Yeni Üyelik
21.
Bölüm

20. Bölüm

@2dreamreal

MEHMETTEN;

Sanki bir rüyanın içindeydim. Önümde neşe ile koşturan kumralım ve oğlan çocuğu vardı. Onlarla eğlenirken birden denize doğru ilerliyordum. Arkamdan "GİTME, NE OLUR GİTME" diye bağıran kumralı bile umursamadan gidiyordum ki duyduğum ses ile duraksadım arkamda sevdiğim ve oğlum önümde tanımadığım bir kadın vardı.

"Onları bir başına mı bırakmak istiyorsun? Doğmamış çocuğunu mu bırakacaksın?" dedi.

"Onlar bensiz daha mutlu olurlar, ki Edanur söz verdi oğluma beni unutturmaz." dedim.

"Nerden biliyorsun ki geleceği görmedin sonuçta, ki bir anne babanın yerini de, sevgisini de dolduramaz" dedi. Burukça gülümsedim.

Bir anlık arkama bakıp döndüğümde gözyaşları ile adımı haykırdıklarını görünce geriye gitmek için çabaladım ama boşunaydı sanki.. Önümdeki yaşlı bayan ortasında bulunduğum denizin ortasını yararak kumsala çevirdi.

"Git ailene sahip çık karını mutlu et yüce Allah'ım bunu buyurur" dedi sonra da kayboldu.

...

Konuşulan herşeyi duyuyorum fakat ne gözümü açabiliyorum nede konuşabiliyorum. Duyduğum gül kokusu ile kumralımın geldiğini anladım. Ellerimi tutarak konuşmaya başladı.

"Mehmet, canım bak uyanmalısın.

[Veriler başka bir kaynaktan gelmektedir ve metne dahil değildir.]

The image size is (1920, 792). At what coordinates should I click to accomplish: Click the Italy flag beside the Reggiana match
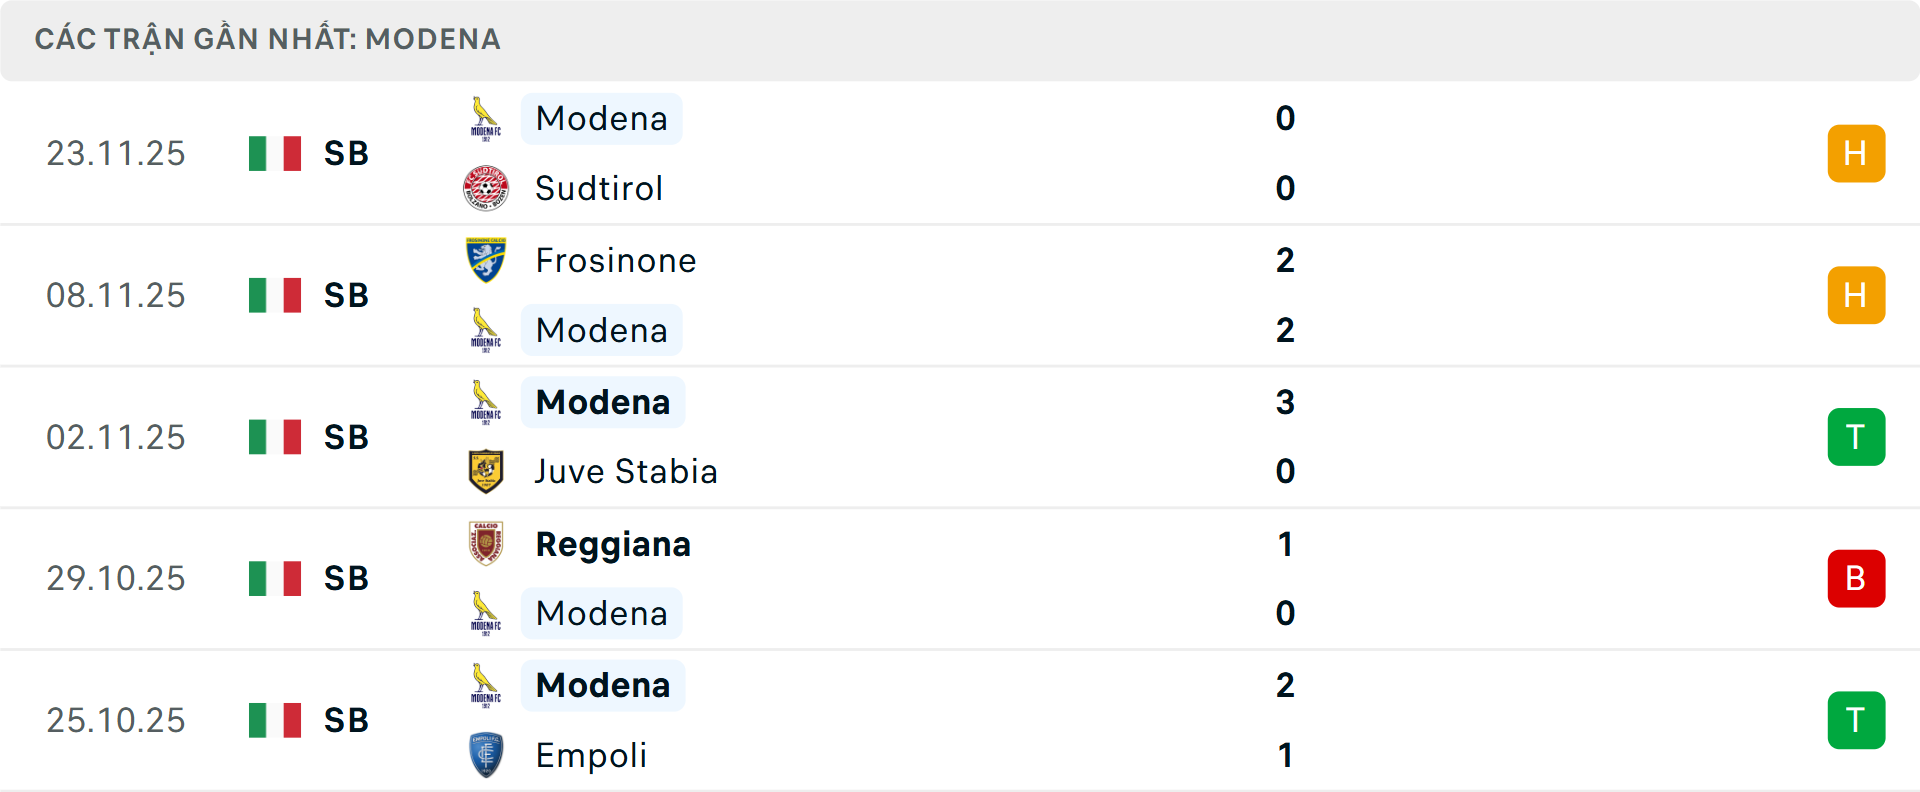tap(274, 578)
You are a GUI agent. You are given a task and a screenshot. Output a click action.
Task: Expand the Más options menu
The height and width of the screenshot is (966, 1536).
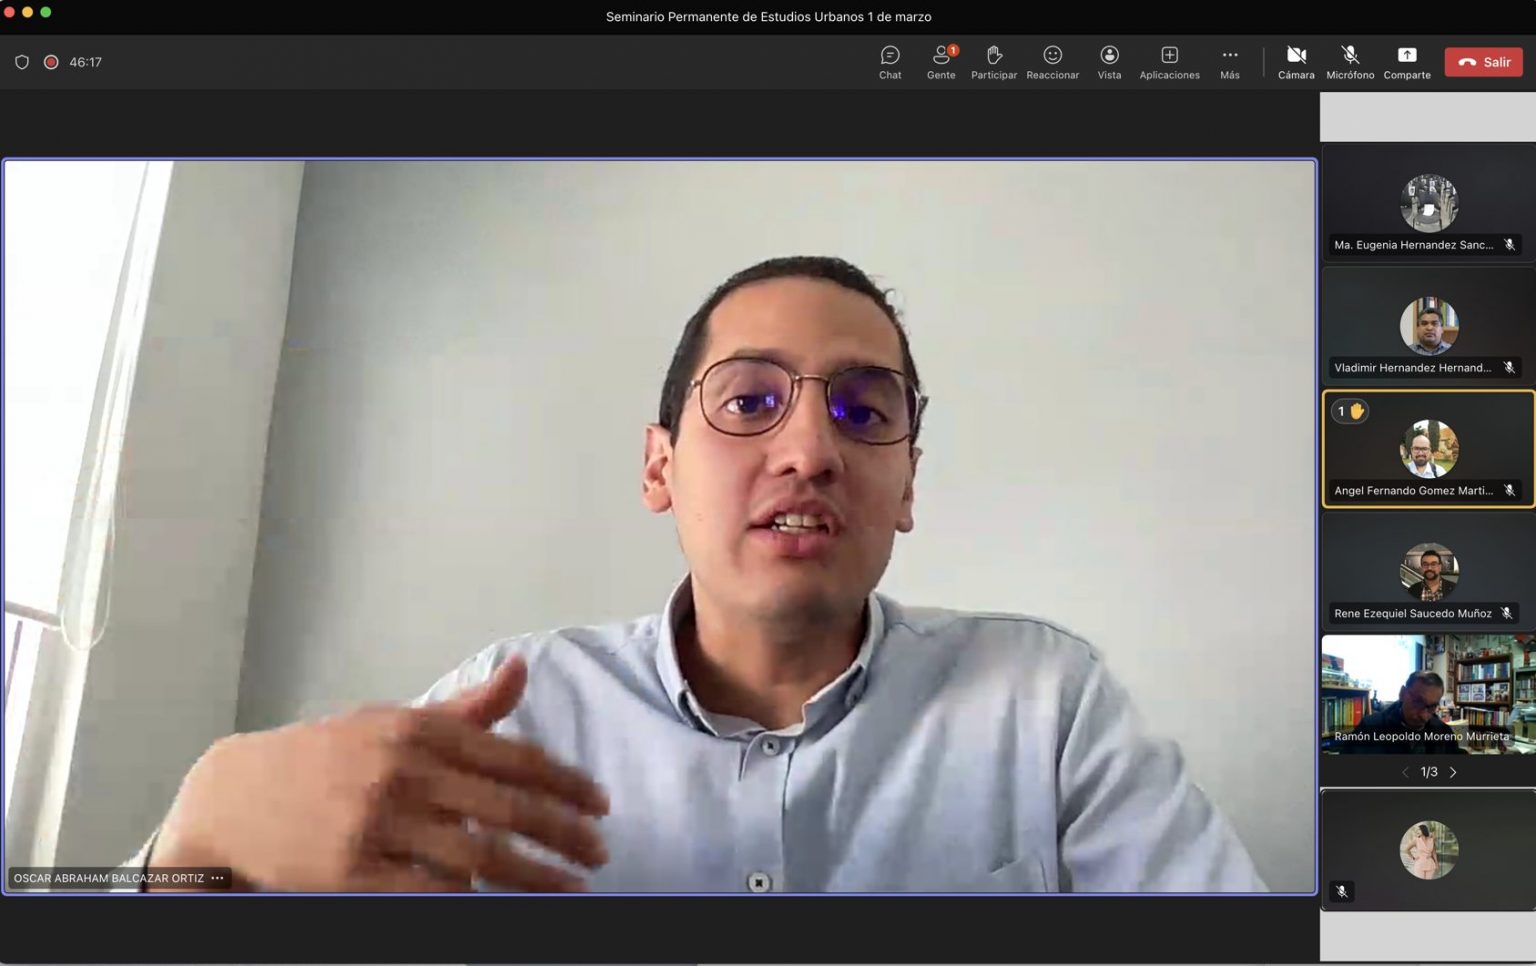[1230, 62]
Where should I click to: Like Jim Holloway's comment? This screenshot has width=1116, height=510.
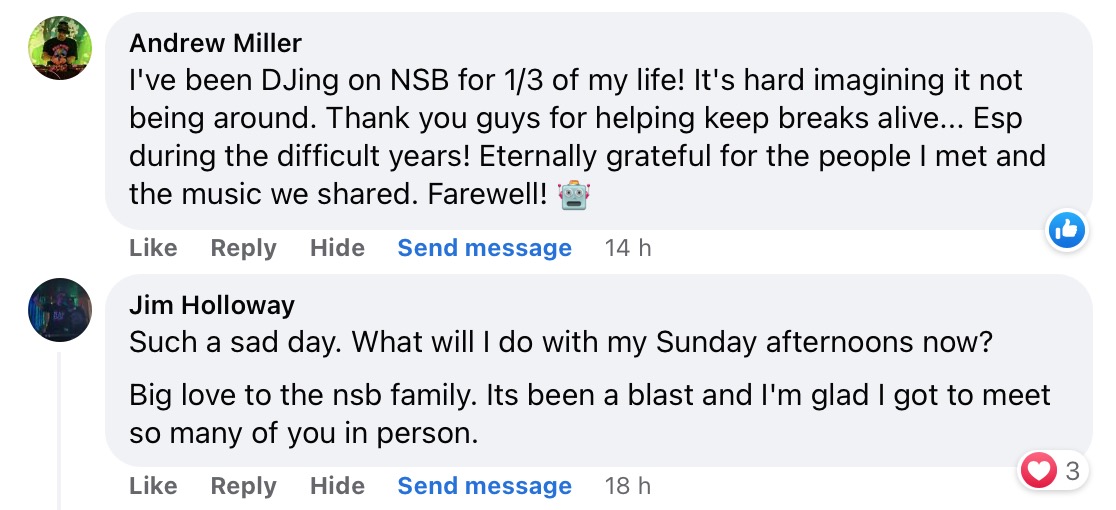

Biz seni bekliyoruz sadece biz değil ailende bekliyor. Hem senin bana sürprizin vardı. Çok merak ediyorum uyan ve söyle ne olur uyan dayanamıyorum artık. Benim yüzümden buz gibi odada uyuyorsun." Göz yaşları dökülürken için için ağladığımı fark ettim. "Bak bebeğimizi öğrendiler ve bana kızdılar kalkmalı ve sende onlara kızmalısın hııh" söylediği herşeyi duyduğum halde cevap vermemek beni nefessiz bırakacağı sırada elini tutan elini sıktım buradayım seni duyuyorum demek istercesine bir anlık da olsa gözlerimi araladım. Doktor başımda idi.

....

Gözlerimi yavaş yavaş araladığım sırada son anlarım aklıma geldi. Yarım olan gözümü iyice açarak aklıma gelen kumralım ve bebeğim ile tamamen kendime gelmiştim. Kafamı aşağı doğru eğdiğim zaman derin bir nefes aldım. Canımın canı karım yanımdaydı saçlarını okşamaya başladım. Uyandırmak istemedim ama yine de uyandı.

Beni görmesi ile boynuma atılıp sevinç naraları atarak" Mehmet uyandın teşekkür ederim, çok şükür" susturmak istesem de susturamadım. En son çare susması için dudaklarına yapıştım.

"Ohh sonunda sustun kumralım, ben iyiyim ama sen... yani siz iyi misiniz?" dedim.

"Biz iyiyiz.... Ama annenler daha doğrusu herkes bebeği öğrendi. Özür dilerim" dedi dudaklarını büzerek.

Boynunu bükmesine sevinsem mi üzülsem mi bilemeden gülümsedim. Kalbimin içindeki tarifsiz mutluluk ile " biliyorum" diyebildim. Anlamsızca yüzüme bakarken hiç bir şey diyemedim. Hem ne diyecektim ki rüya aleminden senin sesin ve yalvarışların için mi geldim diyecektim bana gülerdi kesin.

...

Hastanedeki ilk günlerde benimle ilgilenmesi oldukça hoşuma gitse de hamile olmasından dolayı yorulduğunu bilmek beni üzüyordu. Gitmesini istemesem de eve göndermeye çalışmalarım kifayetsiz kalıyordu.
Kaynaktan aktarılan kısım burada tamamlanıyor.